§ **DATA EXTRACT**:
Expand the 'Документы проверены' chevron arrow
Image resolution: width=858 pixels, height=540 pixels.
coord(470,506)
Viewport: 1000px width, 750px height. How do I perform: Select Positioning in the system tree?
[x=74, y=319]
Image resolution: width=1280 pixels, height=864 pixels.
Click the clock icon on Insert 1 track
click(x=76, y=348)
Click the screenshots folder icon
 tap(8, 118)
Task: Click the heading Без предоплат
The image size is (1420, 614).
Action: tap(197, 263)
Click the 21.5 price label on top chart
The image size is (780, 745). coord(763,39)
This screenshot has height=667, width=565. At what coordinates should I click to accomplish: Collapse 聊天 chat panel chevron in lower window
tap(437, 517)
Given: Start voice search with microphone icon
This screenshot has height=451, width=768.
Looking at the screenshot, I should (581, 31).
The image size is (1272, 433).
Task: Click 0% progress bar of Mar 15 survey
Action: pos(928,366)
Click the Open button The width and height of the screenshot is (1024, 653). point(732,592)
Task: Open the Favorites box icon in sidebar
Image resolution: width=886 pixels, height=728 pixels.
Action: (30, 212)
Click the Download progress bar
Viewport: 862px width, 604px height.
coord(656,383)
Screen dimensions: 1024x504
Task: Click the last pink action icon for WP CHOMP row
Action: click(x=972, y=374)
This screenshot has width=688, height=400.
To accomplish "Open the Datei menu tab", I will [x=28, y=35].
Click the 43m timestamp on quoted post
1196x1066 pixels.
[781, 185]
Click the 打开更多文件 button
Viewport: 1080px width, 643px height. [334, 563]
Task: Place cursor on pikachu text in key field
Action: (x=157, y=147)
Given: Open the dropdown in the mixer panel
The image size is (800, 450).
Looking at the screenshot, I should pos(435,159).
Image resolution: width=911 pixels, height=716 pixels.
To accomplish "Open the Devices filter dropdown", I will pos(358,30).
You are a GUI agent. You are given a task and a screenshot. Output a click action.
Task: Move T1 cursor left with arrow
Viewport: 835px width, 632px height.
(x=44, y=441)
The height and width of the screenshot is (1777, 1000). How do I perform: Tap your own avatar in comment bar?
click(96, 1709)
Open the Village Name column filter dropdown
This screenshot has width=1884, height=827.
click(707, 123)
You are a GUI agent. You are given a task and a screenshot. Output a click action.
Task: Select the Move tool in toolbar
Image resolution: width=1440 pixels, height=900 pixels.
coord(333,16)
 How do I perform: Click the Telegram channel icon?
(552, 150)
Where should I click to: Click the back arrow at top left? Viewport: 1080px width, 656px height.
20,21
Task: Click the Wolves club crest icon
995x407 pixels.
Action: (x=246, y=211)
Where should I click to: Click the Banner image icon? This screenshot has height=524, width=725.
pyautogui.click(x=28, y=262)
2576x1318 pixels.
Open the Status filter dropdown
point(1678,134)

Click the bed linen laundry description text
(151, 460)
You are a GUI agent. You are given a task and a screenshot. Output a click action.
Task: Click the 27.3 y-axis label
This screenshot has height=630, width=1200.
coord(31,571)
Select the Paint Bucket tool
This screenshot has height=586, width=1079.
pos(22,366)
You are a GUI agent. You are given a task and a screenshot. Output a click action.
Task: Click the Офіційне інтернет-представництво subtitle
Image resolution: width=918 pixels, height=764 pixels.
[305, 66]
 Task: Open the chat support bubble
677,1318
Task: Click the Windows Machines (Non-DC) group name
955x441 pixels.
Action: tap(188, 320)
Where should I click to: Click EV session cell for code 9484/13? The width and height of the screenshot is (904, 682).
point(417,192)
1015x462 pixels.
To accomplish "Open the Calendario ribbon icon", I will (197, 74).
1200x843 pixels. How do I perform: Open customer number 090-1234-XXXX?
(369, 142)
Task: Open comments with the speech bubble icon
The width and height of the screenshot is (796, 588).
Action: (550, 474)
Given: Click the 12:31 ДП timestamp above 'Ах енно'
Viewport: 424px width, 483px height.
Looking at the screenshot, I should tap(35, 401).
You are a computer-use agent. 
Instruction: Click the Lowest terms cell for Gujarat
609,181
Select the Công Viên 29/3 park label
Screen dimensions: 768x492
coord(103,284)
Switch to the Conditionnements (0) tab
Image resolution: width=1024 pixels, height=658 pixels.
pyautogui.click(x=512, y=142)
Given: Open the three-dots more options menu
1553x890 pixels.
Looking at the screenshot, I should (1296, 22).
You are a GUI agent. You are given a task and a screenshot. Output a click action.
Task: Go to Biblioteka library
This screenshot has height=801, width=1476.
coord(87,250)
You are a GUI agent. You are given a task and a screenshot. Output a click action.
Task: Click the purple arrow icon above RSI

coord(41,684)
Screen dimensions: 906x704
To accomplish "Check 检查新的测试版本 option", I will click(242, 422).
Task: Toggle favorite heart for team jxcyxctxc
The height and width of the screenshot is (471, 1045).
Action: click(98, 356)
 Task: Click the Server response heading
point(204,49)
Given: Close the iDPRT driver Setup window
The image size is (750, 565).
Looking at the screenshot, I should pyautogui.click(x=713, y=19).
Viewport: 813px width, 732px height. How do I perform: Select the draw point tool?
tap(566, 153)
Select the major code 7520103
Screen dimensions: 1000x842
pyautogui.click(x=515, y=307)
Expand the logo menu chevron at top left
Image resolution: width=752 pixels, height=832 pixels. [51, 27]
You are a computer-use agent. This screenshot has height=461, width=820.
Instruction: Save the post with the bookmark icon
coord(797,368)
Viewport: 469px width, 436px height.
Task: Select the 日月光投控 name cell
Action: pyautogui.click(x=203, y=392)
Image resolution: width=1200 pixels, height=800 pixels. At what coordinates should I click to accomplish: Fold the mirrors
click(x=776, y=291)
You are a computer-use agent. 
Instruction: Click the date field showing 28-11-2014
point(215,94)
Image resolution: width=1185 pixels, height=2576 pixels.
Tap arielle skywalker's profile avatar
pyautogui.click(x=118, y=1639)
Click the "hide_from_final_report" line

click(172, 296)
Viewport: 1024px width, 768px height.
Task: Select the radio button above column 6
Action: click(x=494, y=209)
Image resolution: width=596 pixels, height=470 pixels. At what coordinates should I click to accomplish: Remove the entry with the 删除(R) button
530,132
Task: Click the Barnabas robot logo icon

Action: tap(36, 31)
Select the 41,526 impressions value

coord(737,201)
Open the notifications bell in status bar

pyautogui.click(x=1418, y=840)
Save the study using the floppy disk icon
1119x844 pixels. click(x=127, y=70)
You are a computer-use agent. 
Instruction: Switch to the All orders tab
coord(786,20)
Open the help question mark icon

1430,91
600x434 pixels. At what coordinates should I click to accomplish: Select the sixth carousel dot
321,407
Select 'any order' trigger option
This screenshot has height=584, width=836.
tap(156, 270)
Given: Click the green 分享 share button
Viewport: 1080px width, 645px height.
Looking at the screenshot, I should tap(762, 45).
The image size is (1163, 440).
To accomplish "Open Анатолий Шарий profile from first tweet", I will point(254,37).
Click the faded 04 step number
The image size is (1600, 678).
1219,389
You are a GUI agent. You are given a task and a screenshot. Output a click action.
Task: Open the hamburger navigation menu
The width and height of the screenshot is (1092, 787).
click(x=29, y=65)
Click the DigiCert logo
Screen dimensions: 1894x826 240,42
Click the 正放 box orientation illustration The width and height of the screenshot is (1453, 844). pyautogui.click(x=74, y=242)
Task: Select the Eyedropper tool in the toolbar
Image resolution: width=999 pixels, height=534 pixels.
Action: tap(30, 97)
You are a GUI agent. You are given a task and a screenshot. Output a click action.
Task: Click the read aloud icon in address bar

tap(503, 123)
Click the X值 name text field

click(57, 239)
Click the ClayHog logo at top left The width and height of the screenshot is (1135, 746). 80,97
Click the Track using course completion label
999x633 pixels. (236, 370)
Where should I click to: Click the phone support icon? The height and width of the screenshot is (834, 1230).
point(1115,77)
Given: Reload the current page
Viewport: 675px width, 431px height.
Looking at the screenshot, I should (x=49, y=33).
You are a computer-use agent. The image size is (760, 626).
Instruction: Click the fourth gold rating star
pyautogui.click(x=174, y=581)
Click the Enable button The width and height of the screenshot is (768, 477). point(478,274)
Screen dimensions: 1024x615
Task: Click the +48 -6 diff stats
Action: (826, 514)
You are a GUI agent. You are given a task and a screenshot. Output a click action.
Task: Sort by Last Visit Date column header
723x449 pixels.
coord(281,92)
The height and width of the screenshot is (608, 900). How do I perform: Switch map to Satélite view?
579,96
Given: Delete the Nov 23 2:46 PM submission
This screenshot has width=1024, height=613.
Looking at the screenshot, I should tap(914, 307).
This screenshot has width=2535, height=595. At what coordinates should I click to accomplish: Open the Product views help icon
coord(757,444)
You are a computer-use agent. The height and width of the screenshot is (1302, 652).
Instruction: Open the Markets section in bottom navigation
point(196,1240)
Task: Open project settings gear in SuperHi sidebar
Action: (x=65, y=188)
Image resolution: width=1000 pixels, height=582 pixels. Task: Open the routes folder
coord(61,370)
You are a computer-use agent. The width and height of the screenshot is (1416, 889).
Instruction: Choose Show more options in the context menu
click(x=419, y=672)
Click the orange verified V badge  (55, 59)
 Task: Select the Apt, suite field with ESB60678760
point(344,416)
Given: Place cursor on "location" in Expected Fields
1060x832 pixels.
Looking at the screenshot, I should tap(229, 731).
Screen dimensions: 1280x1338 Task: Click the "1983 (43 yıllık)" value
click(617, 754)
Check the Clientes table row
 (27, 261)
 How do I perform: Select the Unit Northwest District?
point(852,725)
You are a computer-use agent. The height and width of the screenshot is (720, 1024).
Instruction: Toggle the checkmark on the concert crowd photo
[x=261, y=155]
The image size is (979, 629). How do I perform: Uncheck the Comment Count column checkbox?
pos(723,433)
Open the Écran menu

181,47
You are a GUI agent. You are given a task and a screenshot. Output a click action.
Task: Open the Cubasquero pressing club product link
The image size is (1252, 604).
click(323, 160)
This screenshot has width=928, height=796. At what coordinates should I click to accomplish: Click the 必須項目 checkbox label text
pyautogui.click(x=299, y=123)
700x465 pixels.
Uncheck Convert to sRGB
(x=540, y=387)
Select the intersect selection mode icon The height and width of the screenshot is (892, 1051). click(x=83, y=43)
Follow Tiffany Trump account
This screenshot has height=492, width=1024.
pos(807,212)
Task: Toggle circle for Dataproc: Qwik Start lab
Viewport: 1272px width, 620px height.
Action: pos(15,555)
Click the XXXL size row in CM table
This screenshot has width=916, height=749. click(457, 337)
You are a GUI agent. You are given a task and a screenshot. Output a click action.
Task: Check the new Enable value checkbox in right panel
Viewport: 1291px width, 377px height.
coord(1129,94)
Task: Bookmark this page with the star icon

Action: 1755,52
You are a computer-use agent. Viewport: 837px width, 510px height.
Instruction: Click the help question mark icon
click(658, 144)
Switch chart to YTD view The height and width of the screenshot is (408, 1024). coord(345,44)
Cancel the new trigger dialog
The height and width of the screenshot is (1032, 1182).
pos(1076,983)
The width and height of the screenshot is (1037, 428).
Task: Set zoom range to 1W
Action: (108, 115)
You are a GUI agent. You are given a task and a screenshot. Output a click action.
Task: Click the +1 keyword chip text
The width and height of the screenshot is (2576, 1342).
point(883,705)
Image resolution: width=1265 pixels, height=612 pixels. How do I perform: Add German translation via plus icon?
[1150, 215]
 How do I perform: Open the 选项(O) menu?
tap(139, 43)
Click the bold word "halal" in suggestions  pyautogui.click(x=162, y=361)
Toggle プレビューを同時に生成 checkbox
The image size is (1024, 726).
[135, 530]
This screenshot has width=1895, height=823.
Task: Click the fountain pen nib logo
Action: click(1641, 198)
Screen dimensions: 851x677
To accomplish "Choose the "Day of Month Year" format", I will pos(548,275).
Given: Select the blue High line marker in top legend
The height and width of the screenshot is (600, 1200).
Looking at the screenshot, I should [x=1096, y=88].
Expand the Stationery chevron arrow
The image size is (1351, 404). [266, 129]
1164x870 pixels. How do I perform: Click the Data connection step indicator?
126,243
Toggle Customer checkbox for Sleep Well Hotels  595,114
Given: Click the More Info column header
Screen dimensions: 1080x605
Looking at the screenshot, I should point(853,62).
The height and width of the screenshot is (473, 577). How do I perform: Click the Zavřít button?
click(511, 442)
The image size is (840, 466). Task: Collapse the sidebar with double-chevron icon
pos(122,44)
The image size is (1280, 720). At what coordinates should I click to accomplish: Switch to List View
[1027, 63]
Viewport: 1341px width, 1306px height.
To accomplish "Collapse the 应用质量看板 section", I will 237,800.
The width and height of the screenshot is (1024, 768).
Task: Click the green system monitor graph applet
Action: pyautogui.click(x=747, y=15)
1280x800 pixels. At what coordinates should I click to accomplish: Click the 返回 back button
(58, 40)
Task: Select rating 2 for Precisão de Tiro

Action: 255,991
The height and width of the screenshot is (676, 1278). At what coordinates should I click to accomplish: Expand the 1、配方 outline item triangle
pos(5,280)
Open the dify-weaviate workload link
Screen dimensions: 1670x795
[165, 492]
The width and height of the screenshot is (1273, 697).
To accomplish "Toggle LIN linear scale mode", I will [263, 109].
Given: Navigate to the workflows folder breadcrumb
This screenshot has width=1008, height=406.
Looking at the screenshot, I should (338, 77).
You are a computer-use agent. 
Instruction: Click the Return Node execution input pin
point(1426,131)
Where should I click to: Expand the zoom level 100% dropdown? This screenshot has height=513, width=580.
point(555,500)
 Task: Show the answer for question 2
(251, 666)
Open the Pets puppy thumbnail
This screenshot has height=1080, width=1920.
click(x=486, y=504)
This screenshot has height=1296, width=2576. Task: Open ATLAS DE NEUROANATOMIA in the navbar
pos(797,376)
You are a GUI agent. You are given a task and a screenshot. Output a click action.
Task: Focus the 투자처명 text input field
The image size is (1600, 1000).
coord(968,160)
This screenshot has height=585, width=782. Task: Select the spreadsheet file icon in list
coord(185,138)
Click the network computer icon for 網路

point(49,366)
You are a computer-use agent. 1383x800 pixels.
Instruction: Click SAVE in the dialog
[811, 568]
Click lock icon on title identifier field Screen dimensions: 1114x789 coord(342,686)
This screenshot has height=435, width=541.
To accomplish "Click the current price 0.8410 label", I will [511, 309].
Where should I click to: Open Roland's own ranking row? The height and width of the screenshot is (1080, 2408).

§ **TASK TO COMPLETE**: Going back over the entries above, copy word for word every line from the one that has "The image size is (1280, 720)." on through the one that has "Click lock icon".

§ **ANSWER BOX**:
The image size is (1280, 720). At what coordinates should I click to accomplish: Switch to List View
[1027, 63]
Viewport: 1341px width, 1306px height.
To accomplish "Collapse the 应用质量看板 section", I will 237,800.
The width and height of the screenshot is (1024, 768).
Task: Click the green system monitor graph applet
Action: pyautogui.click(x=747, y=15)
1280x800 pixels. At what coordinates should I click to accomplish: Click the 返回 back button
(58, 40)
Task: Select rating 2 for Precisão de Tiro

Action: 255,991
The height and width of the screenshot is (676, 1278). At what coordinates should I click to accomplish: Expand the 1、配方 outline item triangle
pos(5,280)
Open the dify-weaviate workload link
Screen dimensions: 1670x795
[165, 492]
The width and height of the screenshot is (1273, 697).
To accomplish "Toggle LIN linear scale mode", I will [263, 109].
Given: Navigate to the workflows folder breadcrumb
This screenshot has width=1008, height=406.
Looking at the screenshot, I should (338, 77).
You are a computer-use agent. 
Instruction: Click the Return Node execution input pin
point(1426,131)
Where should I click to: Expand the zoom level 100% dropdown? This screenshot has height=513, width=580.
point(555,500)
 Task: Show the answer for question 2
(251, 666)
Open the Pets puppy thumbnail
This screenshot has height=1080, width=1920.
click(x=486, y=504)
This screenshot has height=1296, width=2576. Task: Open ATLAS DE NEUROANATOMIA in the navbar
pos(797,376)
You are a GUI agent. You are given a task and a screenshot. Output a click action.
Task: Focus the 투자처명 text input field
The image size is (1600, 1000).
coord(968,160)
This screenshot has height=585, width=782. Task: Select the spreadsheet file icon in list
coord(185,138)
Click the network computer icon for 網路

point(49,366)
You are a computer-use agent. 1383x800 pixels.
Instruction: Click SAVE in the dialog
[811, 568]
Click lock icon on title identifier field Screen dimensions: 1114x789 coord(342,686)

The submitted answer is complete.